The pattern spans the industry. OpenAI's CEO Sam Altman and a16z co-founder Marc Andreessen have both testified before Congress on AI policy. Their companies lobby for open markets and light regulation. Simultaneously, their money funds campaigns that portray Chinese AI as so dangerous it requires aggressive countermeasures — counters that conveniently align with the regulatory and trade positions these same companies advocate.

This is lobbying with extra steps, but the extra steps change everything. Traditional lobbying operates in disclosed registers: filings, hearings, press releases.

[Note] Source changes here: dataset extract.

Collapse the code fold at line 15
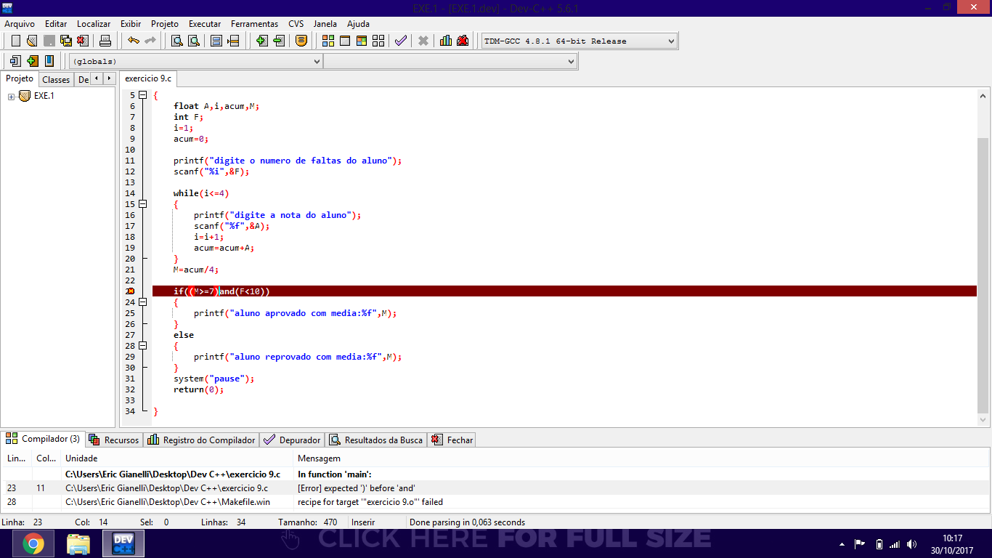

Paid influencer campaigns exploit the architecture of social platforms, using algorithms designed to amplify authentic engagement to distribute manufactured content. The line between legitimate advocacy and information warfare becomes not blurry but nonexistent.

Build American AI's structure — nonprofit to super PAC to influencer payments — is not incidental. It's the point. This architecture allows corporate foreign policy objectives to enter public discourse while remaining technically arms-length from the companies funding it. Watchdog groups have flagged similar arrangements in defense contracting, but this represents the first explicit application to AI competition, a technology sector these companies claim to be building for humanity's benefit.

The implications are straightforward. Public discourse about AI — what it can do, who should control it, how to govern it — is being shaped by funded operations. Competitive realities are being filtered through a threat-framing lens that serves specific commercial interests. And the infrastructure for accountability — disclosure requirements, transparency rules — has not caught up with the tactics.